Given records:
##############################

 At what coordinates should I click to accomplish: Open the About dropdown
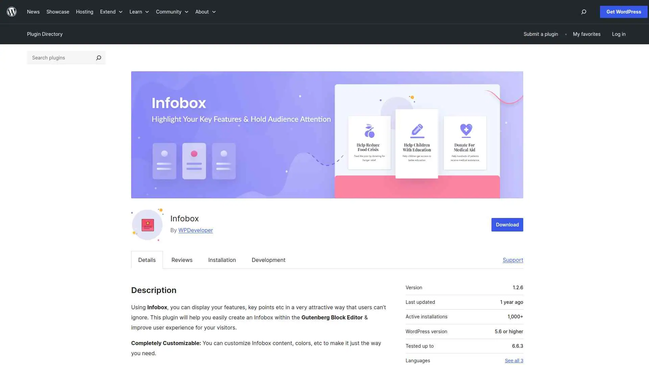(x=205, y=12)
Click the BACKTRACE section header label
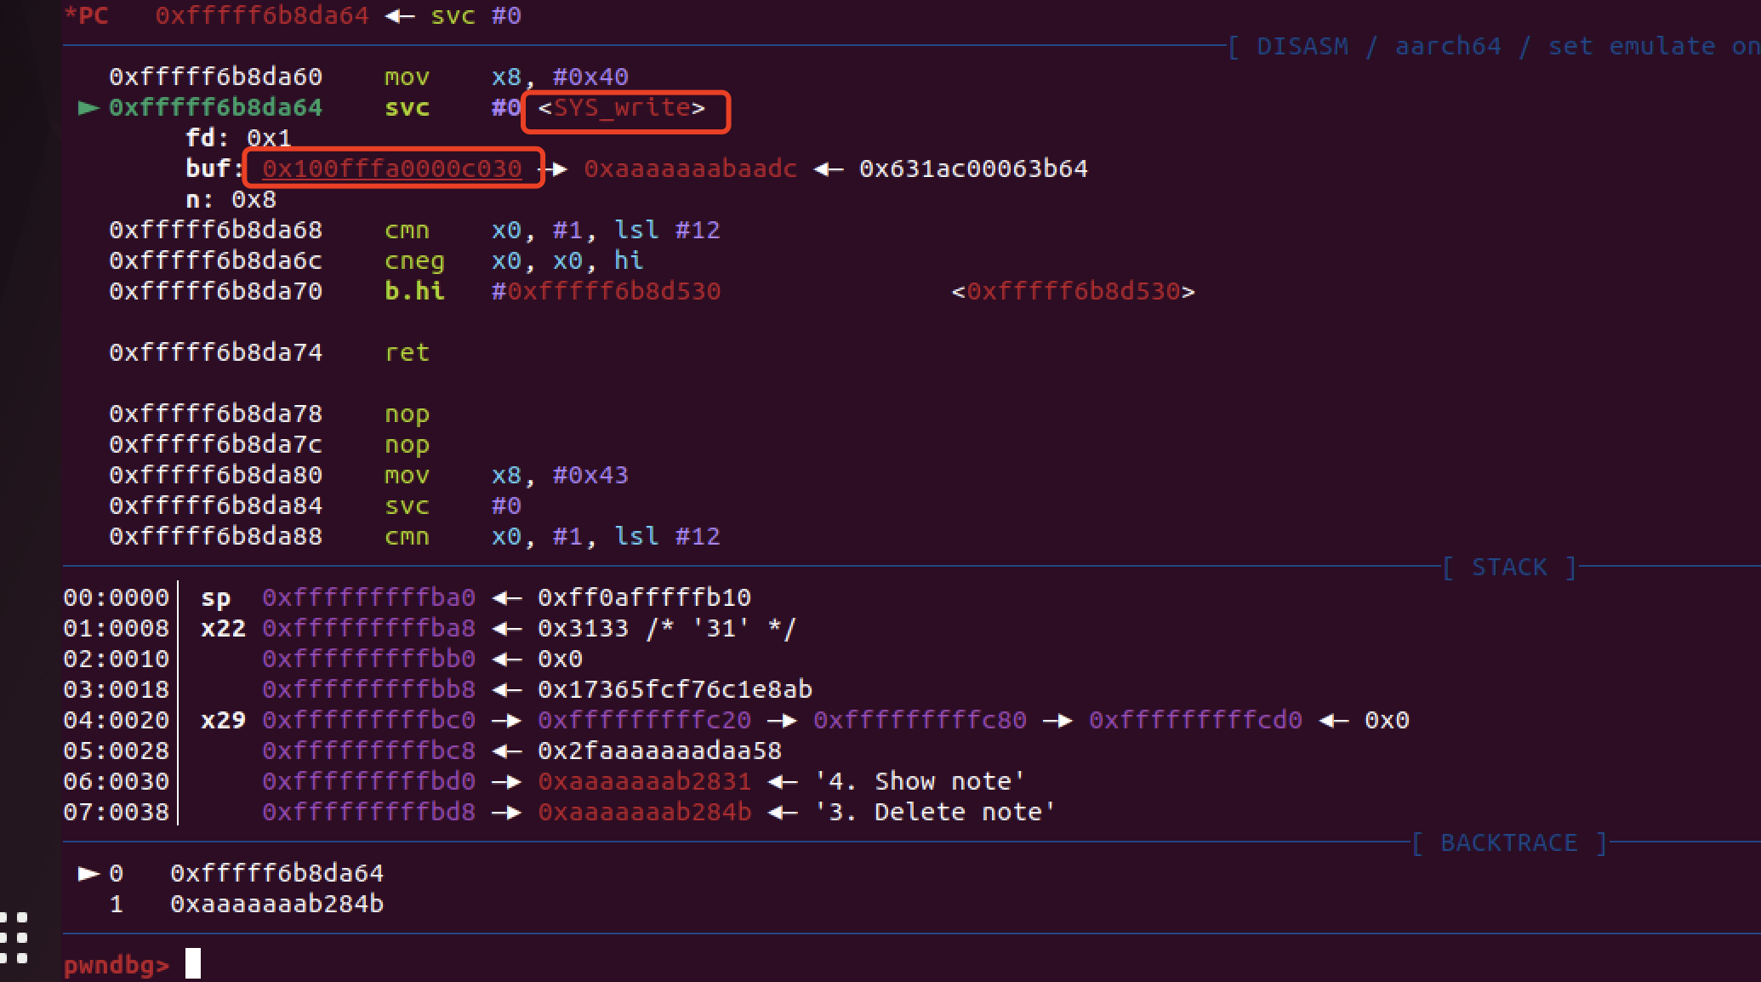Image resolution: width=1761 pixels, height=982 pixels. pyautogui.click(x=1508, y=842)
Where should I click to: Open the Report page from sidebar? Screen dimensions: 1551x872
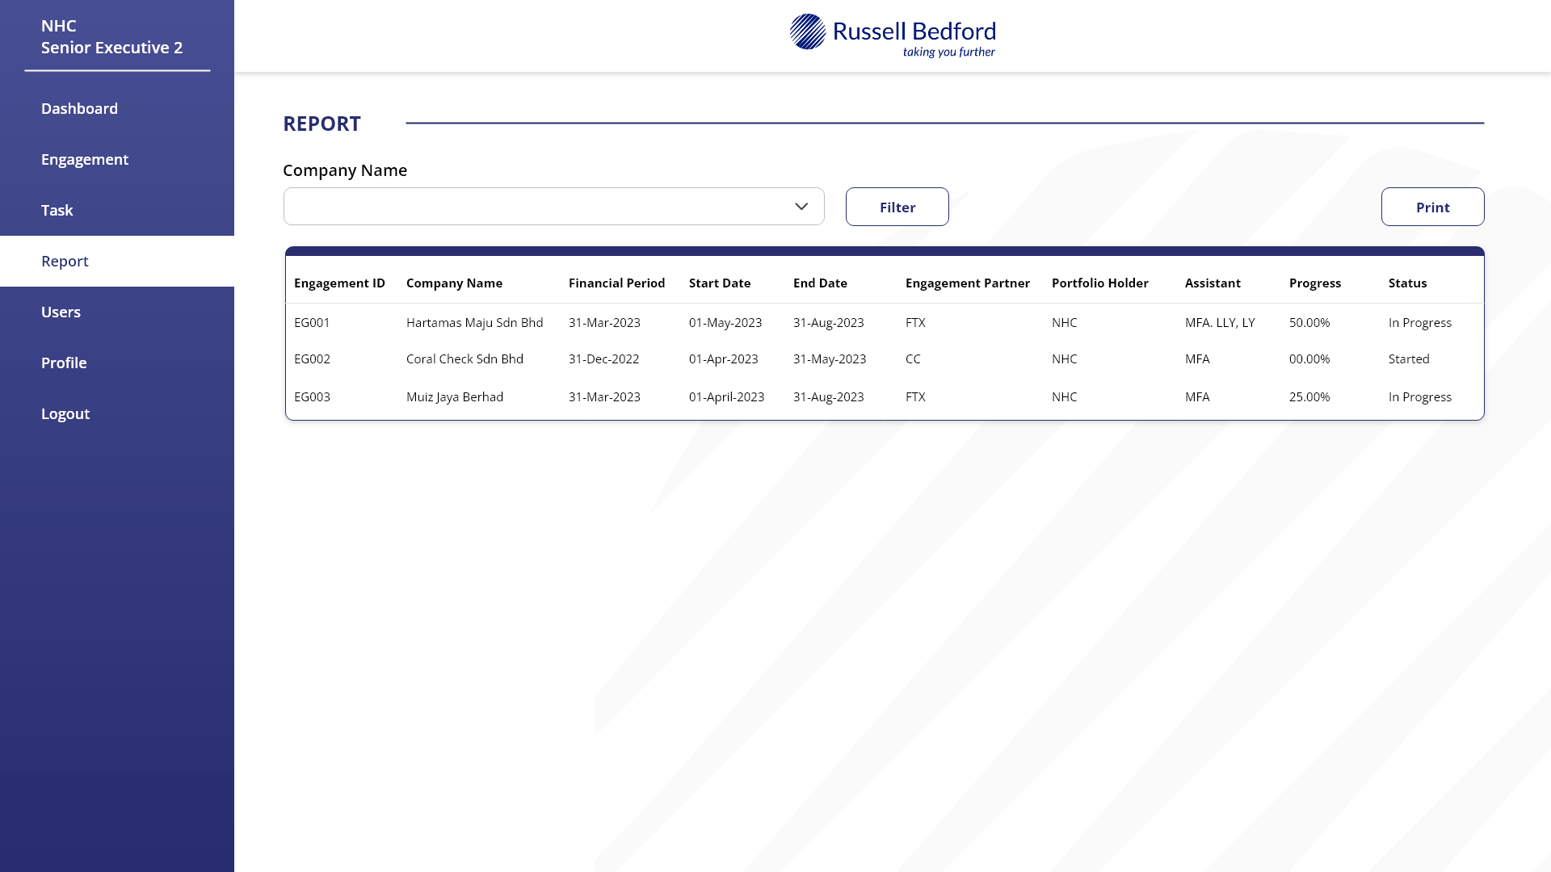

##############################

Problem: Skip all pictures. Copy exactly the lines from the one containing "Click the BACKTRACE section header label" through the end of the records, both ends included.

Task solution:
Click the BACKTRACE section header label
Image resolution: width=1761 pixels, height=982 pixels. pyautogui.click(x=1508, y=842)
Where should I click to: Open the Report page from sidebar? Screen dimensions: 1551x872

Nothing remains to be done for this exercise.